*What to do*.
Drop the images; return everything else in the listing below exactly.

══════

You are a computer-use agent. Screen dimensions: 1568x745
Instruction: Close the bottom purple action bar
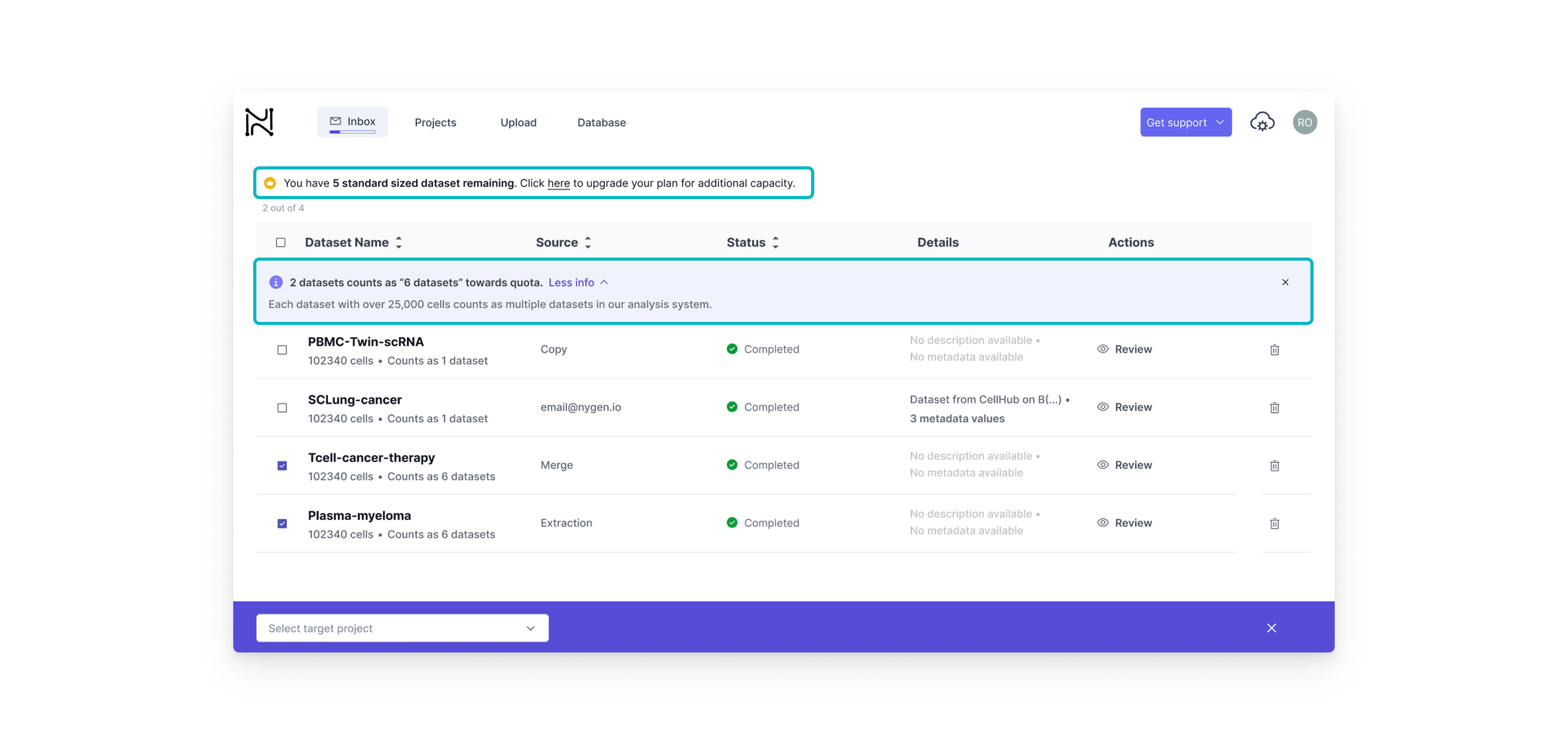pyautogui.click(x=1271, y=627)
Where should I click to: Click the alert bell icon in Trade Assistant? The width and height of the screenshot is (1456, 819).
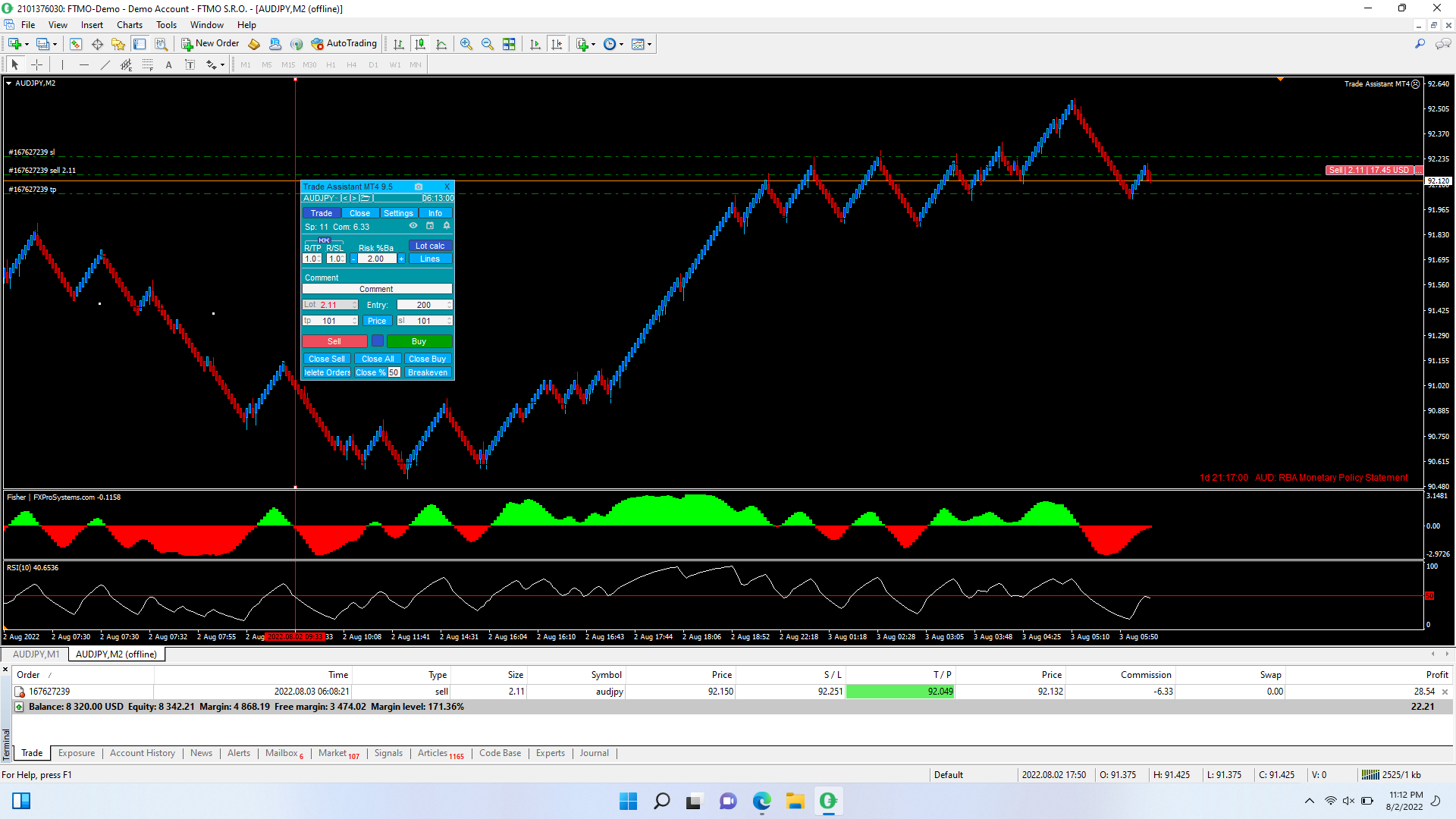tap(447, 226)
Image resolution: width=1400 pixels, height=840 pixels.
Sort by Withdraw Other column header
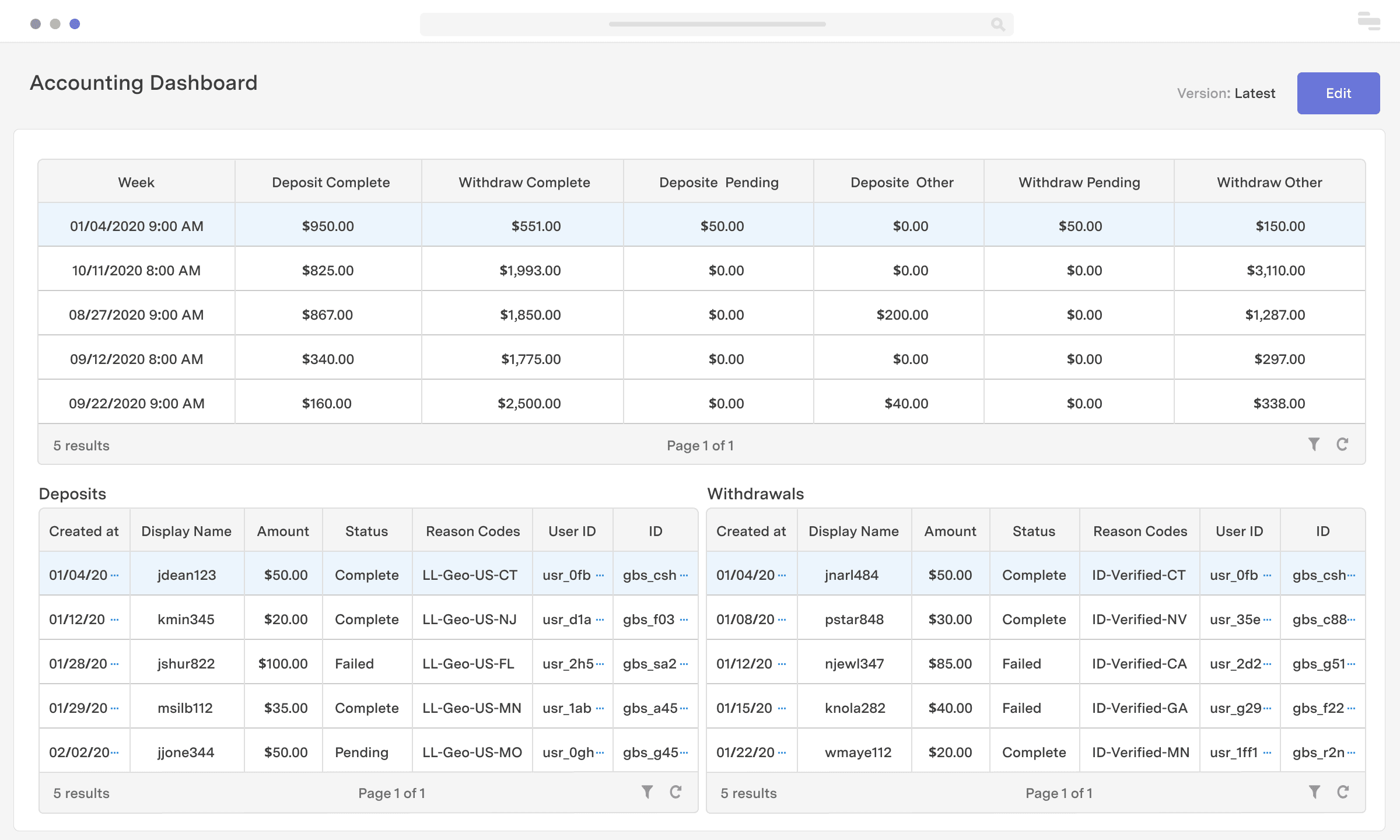click(x=1269, y=182)
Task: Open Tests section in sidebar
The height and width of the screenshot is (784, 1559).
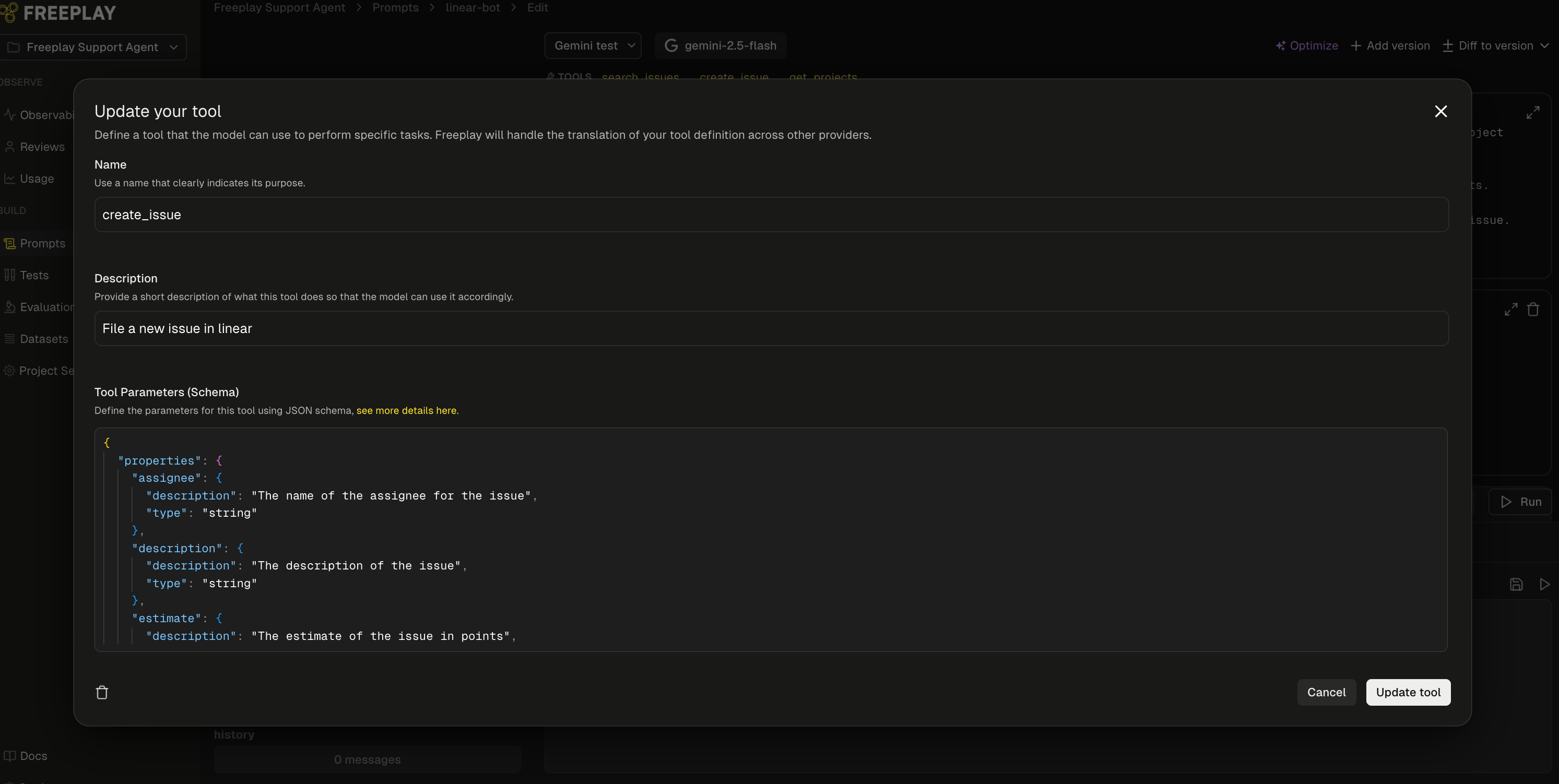Action: [x=34, y=275]
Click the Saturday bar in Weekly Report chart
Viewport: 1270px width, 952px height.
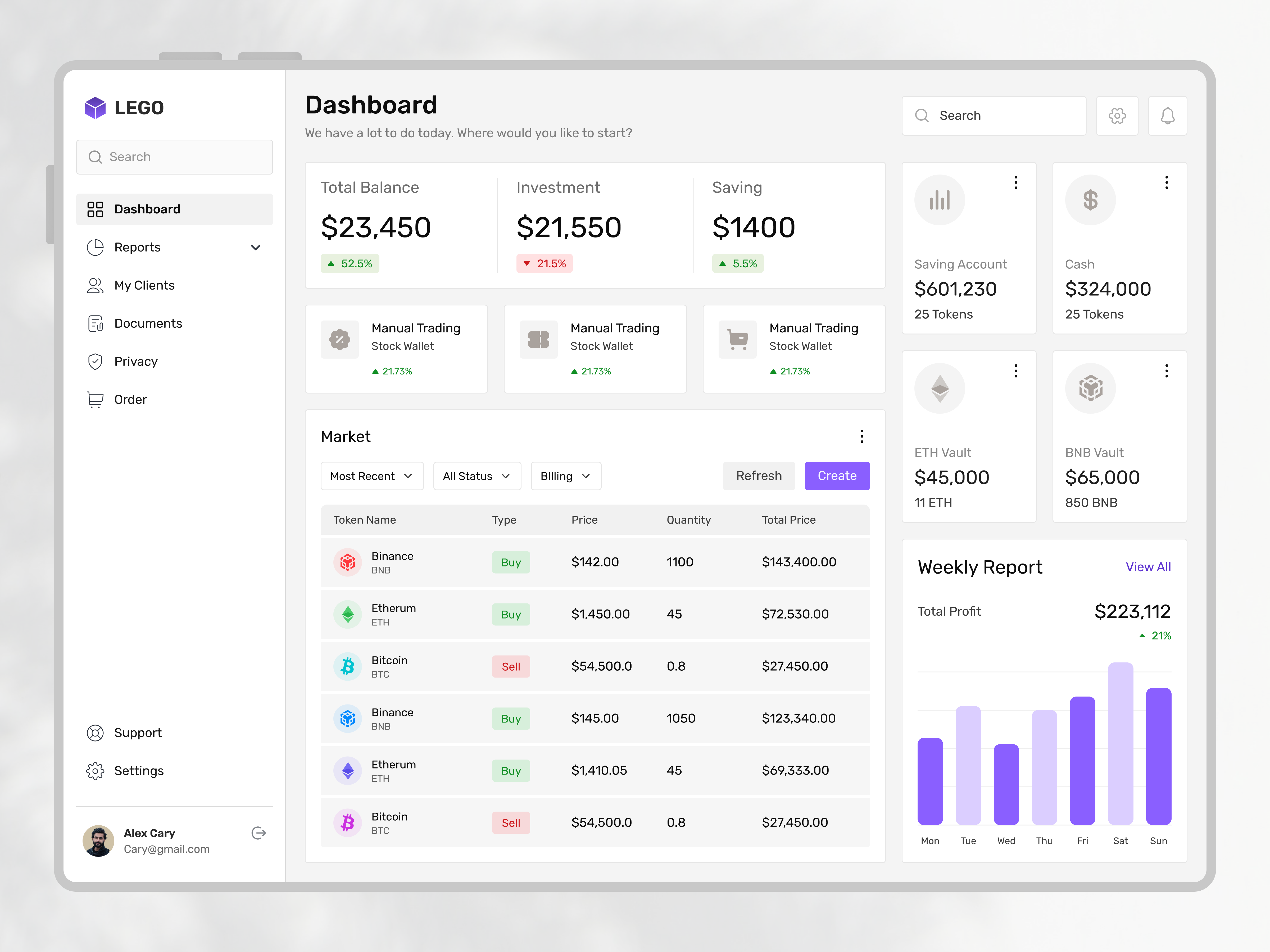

══════

*Solution*.
You are a computer-use agent. Screen dimensions: 1568x745
Instruction: Close the bottom purple action bar
pyautogui.click(x=1271, y=627)
Where should I click to: Click the alert bell icon in Trade Assistant? The width and height of the screenshot is (1456, 819).
tap(447, 226)
Image resolution: width=1400 pixels, height=840 pixels.
Sort by Withdraw Other column header
click(x=1269, y=182)
Task: Open Tests section in sidebar
The height and width of the screenshot is (784, 1559).
Action: [x=34, y=275]
Click the Saturday bar in Weekly Report chart
Viewport: 1270px width, 952px height.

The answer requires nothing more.